Leniency of West German Courts in Euthanasia Trials, 1948-1959

This table shows the decisions reached in major West German euthanasia trials held between 1946 and 1959. It can be clearly seen that sentences fell markedly from 1948 onwards. There were numerous acquittals and many defendants were found guilty of manslaughter or of being accomplices rather than being given murder sentences.

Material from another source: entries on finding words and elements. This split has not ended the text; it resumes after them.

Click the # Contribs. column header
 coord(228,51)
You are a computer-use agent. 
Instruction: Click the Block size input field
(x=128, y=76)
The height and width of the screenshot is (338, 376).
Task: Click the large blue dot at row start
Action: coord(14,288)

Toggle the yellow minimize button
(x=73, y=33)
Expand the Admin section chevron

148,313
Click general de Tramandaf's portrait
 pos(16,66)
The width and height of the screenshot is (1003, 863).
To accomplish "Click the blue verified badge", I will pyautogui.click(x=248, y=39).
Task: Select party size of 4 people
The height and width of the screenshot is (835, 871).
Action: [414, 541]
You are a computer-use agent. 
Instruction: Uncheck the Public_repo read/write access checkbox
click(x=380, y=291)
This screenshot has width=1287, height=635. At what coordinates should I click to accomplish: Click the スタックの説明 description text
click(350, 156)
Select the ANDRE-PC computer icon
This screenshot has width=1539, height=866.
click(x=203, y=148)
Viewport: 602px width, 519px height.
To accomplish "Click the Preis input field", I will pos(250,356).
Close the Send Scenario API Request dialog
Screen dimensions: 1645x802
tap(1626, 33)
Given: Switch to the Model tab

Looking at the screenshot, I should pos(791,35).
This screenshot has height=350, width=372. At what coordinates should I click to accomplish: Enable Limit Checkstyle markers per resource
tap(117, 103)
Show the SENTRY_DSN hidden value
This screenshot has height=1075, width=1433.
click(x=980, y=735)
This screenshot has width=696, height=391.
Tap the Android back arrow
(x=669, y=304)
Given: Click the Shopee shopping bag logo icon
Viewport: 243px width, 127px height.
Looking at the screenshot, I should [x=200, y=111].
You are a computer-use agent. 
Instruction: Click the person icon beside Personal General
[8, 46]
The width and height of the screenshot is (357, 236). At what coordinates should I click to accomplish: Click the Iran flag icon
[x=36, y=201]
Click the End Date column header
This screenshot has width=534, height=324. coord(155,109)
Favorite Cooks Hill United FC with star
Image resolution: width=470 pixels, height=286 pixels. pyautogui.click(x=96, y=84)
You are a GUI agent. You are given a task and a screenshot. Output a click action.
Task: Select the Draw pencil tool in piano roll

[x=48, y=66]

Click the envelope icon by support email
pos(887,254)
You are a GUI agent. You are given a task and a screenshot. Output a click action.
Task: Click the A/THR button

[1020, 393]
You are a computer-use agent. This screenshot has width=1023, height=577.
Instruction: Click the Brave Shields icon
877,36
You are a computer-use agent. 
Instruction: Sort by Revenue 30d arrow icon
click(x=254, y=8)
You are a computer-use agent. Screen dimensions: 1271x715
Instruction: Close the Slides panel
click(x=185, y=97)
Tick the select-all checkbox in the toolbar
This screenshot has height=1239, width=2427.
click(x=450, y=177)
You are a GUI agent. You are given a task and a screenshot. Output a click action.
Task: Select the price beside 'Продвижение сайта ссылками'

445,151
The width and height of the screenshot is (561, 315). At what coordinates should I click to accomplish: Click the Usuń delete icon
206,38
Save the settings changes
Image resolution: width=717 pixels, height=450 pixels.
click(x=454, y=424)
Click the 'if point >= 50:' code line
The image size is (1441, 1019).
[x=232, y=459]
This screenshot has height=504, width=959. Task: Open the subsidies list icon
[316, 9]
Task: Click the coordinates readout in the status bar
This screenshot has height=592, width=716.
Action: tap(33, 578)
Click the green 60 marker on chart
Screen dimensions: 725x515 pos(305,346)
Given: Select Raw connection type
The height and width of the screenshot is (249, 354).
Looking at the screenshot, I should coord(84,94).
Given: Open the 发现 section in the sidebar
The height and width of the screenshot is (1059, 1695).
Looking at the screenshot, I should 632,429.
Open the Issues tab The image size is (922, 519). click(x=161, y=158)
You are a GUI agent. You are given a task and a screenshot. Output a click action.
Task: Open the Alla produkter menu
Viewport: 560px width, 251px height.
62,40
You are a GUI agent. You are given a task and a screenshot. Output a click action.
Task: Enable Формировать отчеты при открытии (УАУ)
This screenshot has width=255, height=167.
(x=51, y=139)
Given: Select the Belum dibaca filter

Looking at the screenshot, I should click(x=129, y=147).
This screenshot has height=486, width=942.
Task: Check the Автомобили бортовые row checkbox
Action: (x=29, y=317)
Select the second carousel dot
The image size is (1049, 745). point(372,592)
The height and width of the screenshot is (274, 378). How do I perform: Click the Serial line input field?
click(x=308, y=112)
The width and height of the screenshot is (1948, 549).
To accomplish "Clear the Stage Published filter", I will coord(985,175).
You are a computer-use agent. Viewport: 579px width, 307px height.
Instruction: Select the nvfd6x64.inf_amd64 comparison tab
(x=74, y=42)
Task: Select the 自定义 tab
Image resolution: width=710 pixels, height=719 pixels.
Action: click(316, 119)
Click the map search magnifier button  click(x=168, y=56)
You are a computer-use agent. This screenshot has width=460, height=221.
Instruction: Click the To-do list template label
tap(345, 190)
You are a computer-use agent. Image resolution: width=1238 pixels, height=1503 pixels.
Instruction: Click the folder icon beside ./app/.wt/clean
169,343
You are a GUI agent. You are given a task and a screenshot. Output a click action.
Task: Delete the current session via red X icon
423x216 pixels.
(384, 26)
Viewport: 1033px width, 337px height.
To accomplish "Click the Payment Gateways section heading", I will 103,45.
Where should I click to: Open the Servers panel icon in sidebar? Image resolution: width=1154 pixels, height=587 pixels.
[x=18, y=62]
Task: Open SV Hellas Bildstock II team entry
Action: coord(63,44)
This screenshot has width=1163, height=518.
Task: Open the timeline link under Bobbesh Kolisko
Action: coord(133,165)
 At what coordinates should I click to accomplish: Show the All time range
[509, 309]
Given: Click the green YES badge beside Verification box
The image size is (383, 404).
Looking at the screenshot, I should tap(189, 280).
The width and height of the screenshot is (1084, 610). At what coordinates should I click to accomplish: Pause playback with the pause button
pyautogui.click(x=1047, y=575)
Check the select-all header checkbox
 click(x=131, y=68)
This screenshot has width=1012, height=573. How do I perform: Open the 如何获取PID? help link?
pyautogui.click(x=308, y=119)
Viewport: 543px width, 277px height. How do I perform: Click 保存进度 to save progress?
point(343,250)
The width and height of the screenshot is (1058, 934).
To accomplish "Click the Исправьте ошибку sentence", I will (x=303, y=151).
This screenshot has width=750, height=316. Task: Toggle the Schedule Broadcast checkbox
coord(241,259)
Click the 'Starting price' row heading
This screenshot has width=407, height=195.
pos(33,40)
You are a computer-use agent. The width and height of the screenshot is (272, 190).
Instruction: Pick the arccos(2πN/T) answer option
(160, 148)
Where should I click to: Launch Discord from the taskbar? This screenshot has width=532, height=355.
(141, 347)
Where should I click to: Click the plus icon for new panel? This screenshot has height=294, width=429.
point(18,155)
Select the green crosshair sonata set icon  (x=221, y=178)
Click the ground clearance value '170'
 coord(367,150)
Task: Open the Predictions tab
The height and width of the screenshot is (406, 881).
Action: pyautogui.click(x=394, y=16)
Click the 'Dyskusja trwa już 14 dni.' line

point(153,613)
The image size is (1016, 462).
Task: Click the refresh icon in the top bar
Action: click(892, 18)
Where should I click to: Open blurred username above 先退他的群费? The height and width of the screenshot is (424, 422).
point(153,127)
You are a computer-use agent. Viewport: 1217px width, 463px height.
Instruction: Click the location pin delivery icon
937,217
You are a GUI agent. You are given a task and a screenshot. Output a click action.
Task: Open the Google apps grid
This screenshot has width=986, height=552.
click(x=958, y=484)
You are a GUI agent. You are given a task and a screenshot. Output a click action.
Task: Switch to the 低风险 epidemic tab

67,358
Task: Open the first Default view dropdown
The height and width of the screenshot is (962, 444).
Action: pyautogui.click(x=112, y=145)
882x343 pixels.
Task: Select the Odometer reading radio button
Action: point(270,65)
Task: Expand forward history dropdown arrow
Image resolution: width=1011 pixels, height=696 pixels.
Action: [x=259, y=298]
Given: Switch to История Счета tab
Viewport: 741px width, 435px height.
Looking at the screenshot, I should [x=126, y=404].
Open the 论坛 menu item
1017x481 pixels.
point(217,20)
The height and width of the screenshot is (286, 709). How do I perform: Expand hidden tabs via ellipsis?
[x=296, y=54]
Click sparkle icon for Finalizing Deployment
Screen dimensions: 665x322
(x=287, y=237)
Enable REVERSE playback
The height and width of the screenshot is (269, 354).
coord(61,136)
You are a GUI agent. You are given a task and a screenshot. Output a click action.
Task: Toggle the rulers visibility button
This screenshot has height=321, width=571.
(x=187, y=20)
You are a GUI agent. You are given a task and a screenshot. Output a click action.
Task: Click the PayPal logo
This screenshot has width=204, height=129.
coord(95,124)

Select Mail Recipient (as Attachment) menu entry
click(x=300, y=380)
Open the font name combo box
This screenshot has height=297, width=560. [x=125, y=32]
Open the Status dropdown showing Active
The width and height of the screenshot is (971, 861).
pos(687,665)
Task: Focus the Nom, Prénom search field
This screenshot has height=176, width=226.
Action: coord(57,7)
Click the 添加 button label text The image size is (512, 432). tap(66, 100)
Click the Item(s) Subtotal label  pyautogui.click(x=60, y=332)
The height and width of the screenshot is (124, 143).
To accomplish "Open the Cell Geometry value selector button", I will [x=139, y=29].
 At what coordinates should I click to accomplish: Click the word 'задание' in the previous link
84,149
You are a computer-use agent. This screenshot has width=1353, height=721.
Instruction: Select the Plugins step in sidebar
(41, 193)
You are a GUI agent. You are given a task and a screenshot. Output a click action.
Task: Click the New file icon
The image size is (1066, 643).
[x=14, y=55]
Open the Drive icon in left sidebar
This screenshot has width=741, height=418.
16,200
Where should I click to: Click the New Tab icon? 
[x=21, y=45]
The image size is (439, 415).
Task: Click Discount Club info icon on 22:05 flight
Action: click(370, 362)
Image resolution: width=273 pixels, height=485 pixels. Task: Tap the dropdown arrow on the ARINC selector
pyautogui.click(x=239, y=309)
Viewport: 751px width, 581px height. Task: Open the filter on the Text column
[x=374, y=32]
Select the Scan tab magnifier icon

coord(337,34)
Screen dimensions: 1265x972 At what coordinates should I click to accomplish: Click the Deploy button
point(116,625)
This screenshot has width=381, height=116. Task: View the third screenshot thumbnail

The main reason for this is that judges began to apply the principles of "conflict of duties" (Pflichtenkollision) and extra-statutory necessity (übergesetzliche Notstand). These had originally entered German law in 1927, as Lenckner shows here, to protect doctors who carried out abortions when the mother's life was in danger. They were extended to euthanasia trials after pressure from theological authorities, such as pastors, who opposed continued Nazi trials in the late 40's and argued that it was legitimate to take life if such taking of life prevented the taking of greater numbers of lives. Conservative judges were thus given a green light to choose to believe the defendants' claims that they had killed limited numbers of their patients rather than resigning, because by resigning they would have been replaced by someone who killed larger numbers of patients.

Most significantly, as Bryant has shown, this West German legal interpretation was not shared by the British occupying authorities, whose court sometimes overturned such acquittals. For example, the Supreme Court for the British Zone overturned the decision of the Duesseldorf court that had acquitted Creutz and four others on the grounds of extra-statutory necessity. However, the British court could only refer such decisions back for retrial in the state courts, which upheld the principle of West German law that was applied in the original cases. Creutz and his colleagues were thus acquitted for a second time, in case Ltd 191.

This is another nail in the coffin of denier legalism, which would have us believe that the West Germans were just puppets of their occupiers, who spent the whole of the occupation period staging show trials to make the Nazis look evil.